* **Dataset**:
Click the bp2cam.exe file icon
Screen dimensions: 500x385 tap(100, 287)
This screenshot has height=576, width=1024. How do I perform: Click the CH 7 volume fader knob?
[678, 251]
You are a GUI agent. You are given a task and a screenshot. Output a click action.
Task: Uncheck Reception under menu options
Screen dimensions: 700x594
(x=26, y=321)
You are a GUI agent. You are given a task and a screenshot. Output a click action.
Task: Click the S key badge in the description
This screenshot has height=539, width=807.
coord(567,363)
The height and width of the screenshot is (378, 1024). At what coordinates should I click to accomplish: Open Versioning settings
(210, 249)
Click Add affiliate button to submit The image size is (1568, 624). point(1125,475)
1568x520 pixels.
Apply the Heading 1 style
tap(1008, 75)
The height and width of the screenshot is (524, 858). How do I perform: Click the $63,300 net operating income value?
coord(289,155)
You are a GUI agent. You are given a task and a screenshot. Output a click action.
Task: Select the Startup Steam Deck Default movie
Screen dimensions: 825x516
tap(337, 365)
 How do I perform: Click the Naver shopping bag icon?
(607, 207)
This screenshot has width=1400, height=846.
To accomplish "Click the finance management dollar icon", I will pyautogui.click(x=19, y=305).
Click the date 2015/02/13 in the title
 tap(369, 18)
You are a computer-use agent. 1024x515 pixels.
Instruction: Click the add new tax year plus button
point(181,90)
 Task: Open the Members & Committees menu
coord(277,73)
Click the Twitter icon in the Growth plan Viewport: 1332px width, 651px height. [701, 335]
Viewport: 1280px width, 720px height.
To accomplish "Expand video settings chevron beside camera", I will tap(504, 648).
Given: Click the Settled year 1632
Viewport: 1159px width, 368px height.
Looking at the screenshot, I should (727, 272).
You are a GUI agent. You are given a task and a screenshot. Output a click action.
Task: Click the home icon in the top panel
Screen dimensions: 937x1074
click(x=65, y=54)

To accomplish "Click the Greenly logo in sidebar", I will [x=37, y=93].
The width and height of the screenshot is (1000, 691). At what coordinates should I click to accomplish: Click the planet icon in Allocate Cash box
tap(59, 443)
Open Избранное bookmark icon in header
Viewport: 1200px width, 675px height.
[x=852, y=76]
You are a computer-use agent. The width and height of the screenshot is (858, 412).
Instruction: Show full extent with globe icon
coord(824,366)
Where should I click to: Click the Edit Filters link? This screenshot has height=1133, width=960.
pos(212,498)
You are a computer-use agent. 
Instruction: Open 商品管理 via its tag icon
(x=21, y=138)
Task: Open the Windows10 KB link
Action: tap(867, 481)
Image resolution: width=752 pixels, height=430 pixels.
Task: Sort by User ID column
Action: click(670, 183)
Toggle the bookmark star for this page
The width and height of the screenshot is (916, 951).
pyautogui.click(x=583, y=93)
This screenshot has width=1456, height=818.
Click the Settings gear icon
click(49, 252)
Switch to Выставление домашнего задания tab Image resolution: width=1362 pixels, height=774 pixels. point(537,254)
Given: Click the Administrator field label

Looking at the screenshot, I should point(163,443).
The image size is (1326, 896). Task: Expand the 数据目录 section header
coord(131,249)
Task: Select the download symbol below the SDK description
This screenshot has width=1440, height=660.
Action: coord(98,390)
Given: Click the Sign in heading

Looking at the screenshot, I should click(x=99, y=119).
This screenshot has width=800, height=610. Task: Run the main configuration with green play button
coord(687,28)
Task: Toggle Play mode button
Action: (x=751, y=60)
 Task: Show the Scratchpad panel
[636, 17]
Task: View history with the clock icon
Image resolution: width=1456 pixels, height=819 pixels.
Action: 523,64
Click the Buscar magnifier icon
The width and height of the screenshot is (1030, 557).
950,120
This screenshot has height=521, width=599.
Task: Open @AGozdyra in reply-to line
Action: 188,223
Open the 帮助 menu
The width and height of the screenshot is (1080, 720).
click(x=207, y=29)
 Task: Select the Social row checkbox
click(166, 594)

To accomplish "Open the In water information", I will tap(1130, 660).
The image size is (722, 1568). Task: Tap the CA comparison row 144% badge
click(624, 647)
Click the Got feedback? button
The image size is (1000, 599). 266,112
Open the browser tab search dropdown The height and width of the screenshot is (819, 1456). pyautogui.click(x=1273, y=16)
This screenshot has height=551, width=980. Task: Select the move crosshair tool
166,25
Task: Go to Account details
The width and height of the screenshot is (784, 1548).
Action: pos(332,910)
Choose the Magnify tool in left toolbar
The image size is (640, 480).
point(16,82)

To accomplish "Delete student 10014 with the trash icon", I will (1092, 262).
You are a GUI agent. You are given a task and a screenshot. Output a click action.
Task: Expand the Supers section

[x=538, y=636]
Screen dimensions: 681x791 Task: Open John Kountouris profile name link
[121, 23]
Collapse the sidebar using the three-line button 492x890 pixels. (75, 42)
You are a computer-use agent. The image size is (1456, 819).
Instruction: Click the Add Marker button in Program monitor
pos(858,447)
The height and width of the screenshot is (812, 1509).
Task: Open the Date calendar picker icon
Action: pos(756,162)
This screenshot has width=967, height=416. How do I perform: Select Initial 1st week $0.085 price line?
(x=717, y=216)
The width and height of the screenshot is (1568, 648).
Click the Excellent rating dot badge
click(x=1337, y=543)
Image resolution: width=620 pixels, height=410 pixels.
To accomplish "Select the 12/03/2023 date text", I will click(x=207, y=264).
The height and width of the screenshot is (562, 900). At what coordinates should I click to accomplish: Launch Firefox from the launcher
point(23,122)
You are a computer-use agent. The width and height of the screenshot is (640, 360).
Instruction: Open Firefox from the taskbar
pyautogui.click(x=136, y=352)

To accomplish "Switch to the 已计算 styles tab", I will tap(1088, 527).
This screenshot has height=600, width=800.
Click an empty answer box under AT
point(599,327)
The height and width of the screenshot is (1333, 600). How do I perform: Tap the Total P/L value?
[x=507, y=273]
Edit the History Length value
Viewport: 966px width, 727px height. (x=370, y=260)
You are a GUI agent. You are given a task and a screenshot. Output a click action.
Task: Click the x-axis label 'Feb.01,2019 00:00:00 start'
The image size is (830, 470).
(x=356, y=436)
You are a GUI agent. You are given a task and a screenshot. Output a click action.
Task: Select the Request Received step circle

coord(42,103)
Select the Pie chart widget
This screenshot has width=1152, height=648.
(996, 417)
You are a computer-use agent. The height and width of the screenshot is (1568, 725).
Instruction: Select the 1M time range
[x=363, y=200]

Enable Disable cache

* **Short task**: Could you write out all of the records above again, substituting "screen agent" for every "GUI agent" and leaving everything else as it is?

* **Problem solution**:
Click the bp2cam.exe file icon
Screen dimensions: 500x385 tap(100, 287)
This screenshot has height=576, width=1024. How do I perform: Click the CH 7 volume fader knob?
[678, 251]
You are a screen agent. You are given a task and a screenshot. Output a click action.
Task: Uncheck Reception under menu options
Screen dimensions: 700x594
(x=26, y=321)
You are a screen agent. You are given a task and a screenshot. Output a click action.
Task: Click the S key badge in the description
This screenshot has height=539, width=807.
coord(567,363)
The height and width of the screenshot is (378, 1024). At what coordinates should I click to accomplish: Open Versioning settings
(210, 249)
Click Add affiliate button to submit The image size is (1568, 624). point(1125,475)
1568x520 pixels.
Apply the Heading 1 style
tap(1008, 75)
The height and width of the screenshot is (524, 858). How do I perform: Click the $63,300 net operating income value?
coord(289,155)
You are a screen agent. You are given a task and a screenshot. Output a click action.
Task: Select the Startup Steam Deck Default movie
Screen dimensions: 825x516
tap(337, 365)
 How do I perform: Click the Naver shopping bag icon?
(607, 207)
This screenshot has width=1400, height=846.
To accomplish "Click the finance management dollar icon", I will pyautogui.click(x=19, y=305).
Click the date 2015/02/13 in the title
 tap(369, 18)
You are a computer-use agent. 1024x515 pixels.
Instruction: Click the add new tax year plus button
point(181,90)
 Task: Open the Members & Committees menu
coord(277,73)
Click the Twitter icon in the Growth plan Viewport: 1332px width, 651px height. [701, 335]
Viewport: 1280px width, 720px height.
To accomplish "Expand video settings chevron beside camera", I will tap(504, 648).
Given: Click the Settled year 1632
Viewport: 1159px width, 368px height.
Looking at the screenshot, I should (727, 272).
You are a screen agent. You are given a task and a screenshot. Output a click action.
Task: Click the home icon in the top panel
Screen dimensions: 937x1074
click(x=65, y=54)

To accomplish "Click the Greenly logo in sidebar", I will [x=37, y=93].
The width and height of the screenshot is (1000, 691). At what coordinates should I click to accomplish: Click the planet icon in Allocate Cash box
tap(59, 443)
Open Избранное bookmark icon in header
Viewport: 1200px width, 675px height.
[x=852, y=76]
You are a computer-use agent. The width and height of the screenshot is (858, 412).
Instruction: Show full extent with globe icon
coord(824,366)
Where should I click to: Click the Edit Filters link? This screenshot has height=1133, width=960.
pos(212,498)
You are a computer-use agent. 
Instruction: Open 商品管理 via its tag icon
(x=21, y=138)
Task: Open the Windows10 KB link
Action: tap(867, 481)
Image resolution: width=752 pixels, height=430 pixels.
Task: Sort by User ID column
Action: click(670, 183)
Toggle the bookmark star for this page
The width and height of the screenshot is (916, 951).
pyautogui.click(x=583, y=93)
This screenshot has width=1456, height=818.
Click the Settings gear icon
click(49, 252)
Switch to Выставление домашнего задания tab Image resolution: width=1362 pixels, height=774 pixels. point(537,254)
Given: Click the Administrator field label

Looking at the screenshot, I should point(163,443).
The image size is (1326, 896). Task: Expand the 数据目录 section header
coord(131,249)
Task: Select the download symbol below the SDK description
This screenshot has width=1440, height=660.
Action: coord(98,390)
Given: Click the Sign in heading

Looking at the screenshot, I should click(x=99, y=119).
This screenshot has width=800, height=610. Task: Run the main configuration with green play button
coord(687,28)
Task: Toggle Play mode button
Action: (x=751, y=60)
 Task: Show the Scratchpad panel
[636, 17]
Task: View history with the clock icon
Image resolution: width=1456 pixels, height=819 pixels.
Action: 523,64
Click the Buscar magnifier icon
The width and height of the screenshot is (1030, 557).
950,120
This screenshot has height=521, width=599.
Task: Open @AGozdyra in reply-to line
Action: 188,223
Open the 帮助 menu
The width and height of the screenshot is (1080, 720).
click(x=207, y=29)
 Task: Select the Social row checkbox
click(166, 594)

To accomplish "Open the In water information", I will tap(1130, 660).
The image size is (722, 1568). Task: Tap the CA comparison row 144% badge
click(624, 647)
Click the Got feedback? button
The image size is (1000, 599). 266,112
Open the browser tab search dropdown The height and width of the screenshot is (819, 1456). pyautogui.click(x=1273, y=16)
This screenshot has height=551, width=980. Task: Select the move crosshair tool
166,25
Task: Go to Account details
The width and height of the screenshot is (784, 1548).
Action: pos(332,910)
Choose the Magnify tool in left toolbar
The image size is (640, 480).
point(16,82)

To accomplish "Delete student 10014 with the trash icon", I will (1092, 262).
You are a screen agent. You are given a task and a screenshot. Output a click action.
Task: Expand the Supers section

[x=538, y=636]
Screen dimensions: 681x791 Task: Open John Kountouris profile name link
[121, 23]
Collapse the sidebar using the three-line button 492x890 pixels. (75, 42)
You are a computer-use agent. The image size is (1456, 819).
Instruction: Click the Add Marker button in Program monitor
pos(858,447)
The height and width of the screenshot is (812, 1509).
Task: Open the Date calendar picker icon
Action: pos(756,162)
This screenshot has width=967, height=416. How do I perform: Select Initial 1st week $0.085 price line?
(x=717, y=216)
The width and height of the screenshot is (1568, 648).
Click the Excellent rating dot badge
click(x=1337, y=543)
Image resolution: width=620 pixels, height=410 pixels.
To accomplish "Select the 12/03/2023 date text", I will click(x=207, y=264).
The height and width of the screenshot is (562, 900). At what coordinates should I click to accomplish: Launch Firefox from the launcher
point(23,122)
You are a computer-use agent. The width and height of the screenshot is (640, 360).
Instruction: Open Firefox from the taskbar
pyautogui.click(x=136, y=352)

To accomplish "Switch to the 已计算 styles tab", I will tap(1088, 527).
This screenshot has height=600, width=800.
Click an empty answer box under AT
point(599,327)
The height and width of the screenshot is (1333, 600). How do I perform: Tap the Total P/L value?
[x=507, y=273]
Edit the History Length value
Viewport: 966px width, 727px height. (x=370, y=260)
You are a screen agent. You are given a task and a screenshot. Output a click action.
Task: Click the x-axis label 'Feb.01,2019 00:00:00 start'
The image size is (830, 470).
(x=356, y=436)
You are a screen agent. You are given a task and a screenshot. Output a click action.
Task: Select the Request Received step circle

coord(42,103)
Select the Pie chart widget
This screenshot has width=1152, height=648.
(996, 417)
You are a computer-use agent. The height and width of the screenshot is (1568, 725).
Instruction: Select the 1M time range
[x=363, y=200]

Enable Disable cache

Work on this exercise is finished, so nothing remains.